About this exercise: Repeat the records below exactly as they appear, leaving out any pictures.
===== Records
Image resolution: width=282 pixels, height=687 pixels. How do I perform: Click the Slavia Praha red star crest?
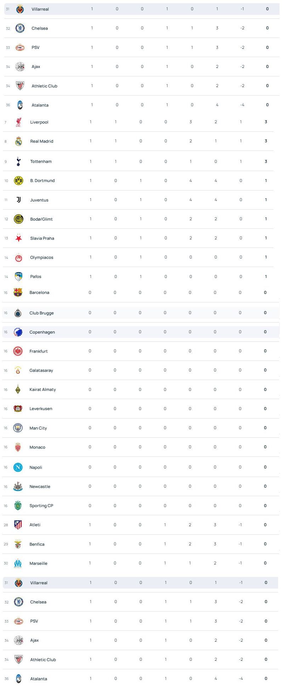[18, 238]
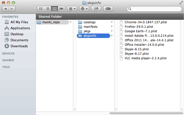Click the Edit Tags toolbar button
Screen dimensions: 184x115
pos(108,9)
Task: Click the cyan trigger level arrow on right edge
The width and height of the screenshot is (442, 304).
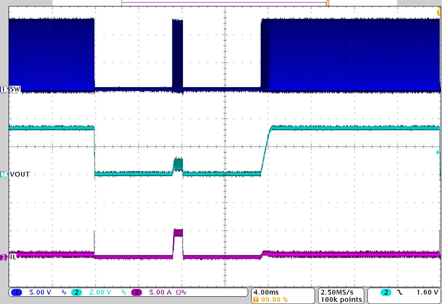Action: point(438,152)
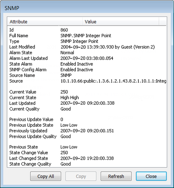The image size is (174, 188).
Task: Close the SNMP dialog using Close button
Action: pyautogui.click(x=151, y=176)
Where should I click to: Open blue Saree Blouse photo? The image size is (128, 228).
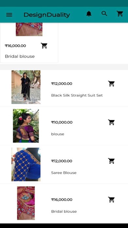(26, 164)
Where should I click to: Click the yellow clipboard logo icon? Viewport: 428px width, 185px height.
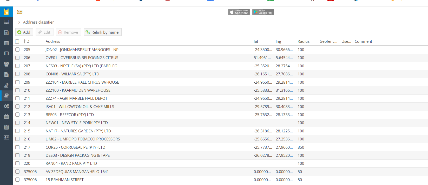(x=6, y=12)
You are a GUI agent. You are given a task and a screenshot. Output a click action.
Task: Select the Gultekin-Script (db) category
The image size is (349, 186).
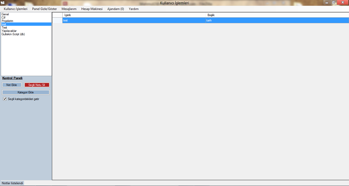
==========
Answer section:
Image resolution: width=282 pixels, height=687 pixels. How do I perform: Click the Slavia Praha red star crest?
[18, 238]
Click the Edit Tags toolbar button
Screen dimensions: 184x115
pos(108,9)
Task: Click the cyan trigger level arrow on right edge
The width and height of the screenshot is (442, 304).
Action: point(438,152)
The image size is (174, 188).
Task: Close the SNMP dialog using Close button
Action: pyautogui.click(x=151, y=176)
Where should I click to: Open blue Saree Blouse photo? The image size is (128, 228).
(26, 164)
Where should I click to: Click the yellow clipboard logo icon? Viewport: 428px width, 185px height.
(x=6, y=12)
You are a GUI agent. You are given a task and a screenshot. Output a click action.
Task: Select the Gultekin-Script (db) category
The image size is (349, 186).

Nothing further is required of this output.